Staying Between the Bumpers after Brain Injury

David and his wife smiling in festive holiday sweaters

In many respects, Sarah, my wife, and I represent a fairly typical family dealing with brain injury. I am a brain injury survivor, having lived through the unfortunate circumstance of being T-boned by a car while cycling. Sarah, as the spouse of a brain injury survivor, and I navigate life with as much grace and dignity as our circumstances allow.

I can't really compare our experience to others in our situation, but I can offer deep insight into how Sarah and I have successfully faced life together, remain quite happy, and use our shared experiences to help others.

The term “caregiver” recently came up in a conversation. Sarah has never been fond of the term as it applies to our lives. Nonetheless, it is a common term not only in the brain injury community but also among those dealing with chronic conditions. Sarah actually co-facilitates a caregiver support group for our statewide Brain Injury Association.
Over the years, I’ve needed substantial support as I learned to navigate life post-injury. In the early years, little remained of our previous life, and we had to build new lives from scratch. I fully credit Sarah with helping me make as much progress as I have. She intuitively knows when I need a hug but, more importantly, she doesn't coddle me. While I am paraphrasing, she has consistently reminded me that I am fully capable of taking care of myself.

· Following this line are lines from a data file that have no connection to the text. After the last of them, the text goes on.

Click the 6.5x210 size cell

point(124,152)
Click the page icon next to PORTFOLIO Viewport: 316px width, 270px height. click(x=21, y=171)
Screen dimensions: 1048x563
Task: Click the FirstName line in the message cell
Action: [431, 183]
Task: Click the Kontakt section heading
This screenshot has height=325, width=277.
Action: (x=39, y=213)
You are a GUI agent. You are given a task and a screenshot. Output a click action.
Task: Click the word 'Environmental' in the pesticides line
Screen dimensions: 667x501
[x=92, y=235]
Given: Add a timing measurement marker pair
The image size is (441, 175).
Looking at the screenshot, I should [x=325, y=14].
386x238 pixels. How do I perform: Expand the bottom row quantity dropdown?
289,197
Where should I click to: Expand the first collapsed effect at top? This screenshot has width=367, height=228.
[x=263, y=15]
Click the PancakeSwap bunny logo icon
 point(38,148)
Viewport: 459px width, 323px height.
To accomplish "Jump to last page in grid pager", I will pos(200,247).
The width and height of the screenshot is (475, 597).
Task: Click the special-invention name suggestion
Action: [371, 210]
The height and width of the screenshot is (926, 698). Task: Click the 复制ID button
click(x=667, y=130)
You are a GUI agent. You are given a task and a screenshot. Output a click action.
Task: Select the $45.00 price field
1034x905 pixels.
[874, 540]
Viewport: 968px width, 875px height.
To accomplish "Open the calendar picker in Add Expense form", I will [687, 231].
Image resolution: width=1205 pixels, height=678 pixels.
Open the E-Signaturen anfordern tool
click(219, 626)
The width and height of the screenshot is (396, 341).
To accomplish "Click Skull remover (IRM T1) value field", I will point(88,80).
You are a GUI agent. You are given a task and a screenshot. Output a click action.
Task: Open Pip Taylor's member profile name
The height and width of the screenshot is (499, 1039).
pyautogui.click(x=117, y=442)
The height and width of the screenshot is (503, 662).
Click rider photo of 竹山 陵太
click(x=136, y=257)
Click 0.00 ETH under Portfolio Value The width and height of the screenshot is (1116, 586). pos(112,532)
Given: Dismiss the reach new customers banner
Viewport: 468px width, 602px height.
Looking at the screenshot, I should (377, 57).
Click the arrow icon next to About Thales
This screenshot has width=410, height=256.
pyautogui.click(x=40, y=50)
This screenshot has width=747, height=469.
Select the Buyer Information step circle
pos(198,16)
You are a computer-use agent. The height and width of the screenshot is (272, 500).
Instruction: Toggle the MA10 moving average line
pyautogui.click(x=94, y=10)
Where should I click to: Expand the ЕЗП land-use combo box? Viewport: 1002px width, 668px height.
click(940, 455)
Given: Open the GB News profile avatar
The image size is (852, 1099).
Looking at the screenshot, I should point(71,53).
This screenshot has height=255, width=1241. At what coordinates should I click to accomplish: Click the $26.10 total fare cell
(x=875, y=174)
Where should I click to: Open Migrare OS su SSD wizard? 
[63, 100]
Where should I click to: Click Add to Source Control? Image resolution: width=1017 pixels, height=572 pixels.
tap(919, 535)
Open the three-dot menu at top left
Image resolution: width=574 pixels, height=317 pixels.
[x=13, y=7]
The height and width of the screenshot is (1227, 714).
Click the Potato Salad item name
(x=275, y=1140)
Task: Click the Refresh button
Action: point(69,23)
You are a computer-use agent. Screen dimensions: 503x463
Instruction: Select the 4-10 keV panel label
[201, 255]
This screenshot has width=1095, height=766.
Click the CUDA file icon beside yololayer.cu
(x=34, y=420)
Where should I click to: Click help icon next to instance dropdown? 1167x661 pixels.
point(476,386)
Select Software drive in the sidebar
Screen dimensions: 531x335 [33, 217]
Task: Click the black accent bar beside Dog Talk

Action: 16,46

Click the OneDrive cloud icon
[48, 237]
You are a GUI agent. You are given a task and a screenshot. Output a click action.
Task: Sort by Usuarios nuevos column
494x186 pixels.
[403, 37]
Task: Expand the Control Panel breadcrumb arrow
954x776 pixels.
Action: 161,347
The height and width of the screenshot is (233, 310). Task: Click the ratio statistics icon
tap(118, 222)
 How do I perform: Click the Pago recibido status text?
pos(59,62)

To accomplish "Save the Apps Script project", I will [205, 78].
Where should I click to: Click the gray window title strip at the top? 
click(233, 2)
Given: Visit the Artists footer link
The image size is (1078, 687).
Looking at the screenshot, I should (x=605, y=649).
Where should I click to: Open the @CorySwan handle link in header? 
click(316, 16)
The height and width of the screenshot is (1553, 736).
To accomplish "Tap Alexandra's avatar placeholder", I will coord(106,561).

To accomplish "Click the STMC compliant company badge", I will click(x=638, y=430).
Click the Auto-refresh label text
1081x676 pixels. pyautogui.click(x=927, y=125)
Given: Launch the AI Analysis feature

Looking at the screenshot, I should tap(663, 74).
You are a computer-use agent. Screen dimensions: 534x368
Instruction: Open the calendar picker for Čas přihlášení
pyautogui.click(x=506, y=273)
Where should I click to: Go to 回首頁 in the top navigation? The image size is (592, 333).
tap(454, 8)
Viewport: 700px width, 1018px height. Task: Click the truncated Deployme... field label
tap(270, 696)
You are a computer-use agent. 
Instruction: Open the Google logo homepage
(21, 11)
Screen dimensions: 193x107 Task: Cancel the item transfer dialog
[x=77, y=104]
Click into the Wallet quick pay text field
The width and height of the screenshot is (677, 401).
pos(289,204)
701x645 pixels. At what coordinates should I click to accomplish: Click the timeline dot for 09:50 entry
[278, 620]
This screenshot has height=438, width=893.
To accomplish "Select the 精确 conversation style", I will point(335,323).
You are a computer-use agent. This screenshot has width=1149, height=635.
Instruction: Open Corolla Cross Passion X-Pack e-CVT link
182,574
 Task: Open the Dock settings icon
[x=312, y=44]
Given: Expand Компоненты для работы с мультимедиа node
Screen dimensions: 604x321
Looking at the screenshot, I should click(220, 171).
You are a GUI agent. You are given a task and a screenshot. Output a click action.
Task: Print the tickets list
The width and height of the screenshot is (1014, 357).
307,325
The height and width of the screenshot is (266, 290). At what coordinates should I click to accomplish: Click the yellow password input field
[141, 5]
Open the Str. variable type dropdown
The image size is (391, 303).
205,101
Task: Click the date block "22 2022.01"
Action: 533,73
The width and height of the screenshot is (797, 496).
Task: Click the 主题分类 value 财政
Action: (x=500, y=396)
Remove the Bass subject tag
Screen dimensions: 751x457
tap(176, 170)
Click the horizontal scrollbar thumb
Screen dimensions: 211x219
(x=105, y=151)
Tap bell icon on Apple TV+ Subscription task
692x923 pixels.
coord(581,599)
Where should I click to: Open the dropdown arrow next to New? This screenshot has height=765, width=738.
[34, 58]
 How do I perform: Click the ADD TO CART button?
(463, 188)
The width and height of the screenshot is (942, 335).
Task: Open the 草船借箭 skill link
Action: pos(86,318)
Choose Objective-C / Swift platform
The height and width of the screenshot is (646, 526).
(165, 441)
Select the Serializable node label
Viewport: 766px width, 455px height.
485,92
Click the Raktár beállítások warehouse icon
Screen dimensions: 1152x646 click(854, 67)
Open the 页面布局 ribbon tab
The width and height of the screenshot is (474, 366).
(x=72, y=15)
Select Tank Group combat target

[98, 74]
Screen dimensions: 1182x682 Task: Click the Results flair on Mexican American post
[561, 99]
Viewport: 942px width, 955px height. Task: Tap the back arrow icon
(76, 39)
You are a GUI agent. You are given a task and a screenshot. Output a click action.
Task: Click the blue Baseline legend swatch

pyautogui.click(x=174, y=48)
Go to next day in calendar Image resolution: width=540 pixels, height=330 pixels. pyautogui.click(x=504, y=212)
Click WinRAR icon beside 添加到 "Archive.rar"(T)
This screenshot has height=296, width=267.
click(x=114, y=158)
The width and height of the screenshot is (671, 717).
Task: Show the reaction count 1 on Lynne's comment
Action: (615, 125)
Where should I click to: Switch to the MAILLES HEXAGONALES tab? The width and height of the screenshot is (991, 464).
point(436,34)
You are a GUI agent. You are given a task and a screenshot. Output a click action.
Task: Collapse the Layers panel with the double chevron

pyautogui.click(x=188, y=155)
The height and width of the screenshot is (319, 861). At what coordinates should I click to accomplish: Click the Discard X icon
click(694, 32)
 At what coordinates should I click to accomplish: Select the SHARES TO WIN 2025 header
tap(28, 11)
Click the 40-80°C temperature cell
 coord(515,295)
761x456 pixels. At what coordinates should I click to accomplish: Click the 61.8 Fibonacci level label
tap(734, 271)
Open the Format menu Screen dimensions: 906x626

This attitude left me no room to wallow; she expected me to work hard at my own recovery. At support group meetings requiring introductions, while I openly identify as a brain injury survivor, Sarah introduces herself as a “supporter.” It took me many years to fully appreciate the brilliance of her approach. While the life-changing effects of my 2010 injury persist, I am able to work, drive, maintain friendships, and sometimes even pass as uninjured.

It's worth stating again that we both realize we are fortunate, and that others face challenges far greater than our own.

Recently, I told Sarah she was more like a bowling bumper than a caregiver. For those unfamiliar, bowling bumpers are guards placed on the sides of a bowling lane to prevent the ball from rolling into the gutter. They are used for both children as well as inexperienced bowlers. It’s an apt analogy for me as I can get from point A to B in my life reasonably successfully, but without my personal bumper guard, I might just end up in the gutter. 

“So, what exactly do you mean?” she asked.

It’s quite simple. I might opt to go out with Sarah for some evening shopping, wearing just a T-shirt. “You might want to grab your winter coat; it’s only 22 degrees outside,” she would say. Or perhaps I'll do some baking at home, only to forget that I left the oven on. “Are you planning on turning off the oven anytime soon?” Another example: “Hey David, it’s already 12:30 PM. Aren’t you planning to have breakfast?”

You get the idea. None of these scenarios lead to catastrophic outcomes, but they do have natural consequences. I’m not naive enough to deny that I still face significant challenges, most of which can be traced back to ongoing memory and judgment issues. But none of these, or any other times that Sarah helps keep me from being my own personal gutter ball, really have dire consequences.

We make a good pair. Even though I am not exactly who I was before my injury, I can say with certainty that she likes me for who I am today. And the feeling is mutual. Without her support over the years, I would not have made it this far. And if the biggest challenges we face these days are about how to stay in my lane, we’re doing pretty well. These days we do a lot of laughing, but in the spirit of transparency, we never forget the years we spent crying together.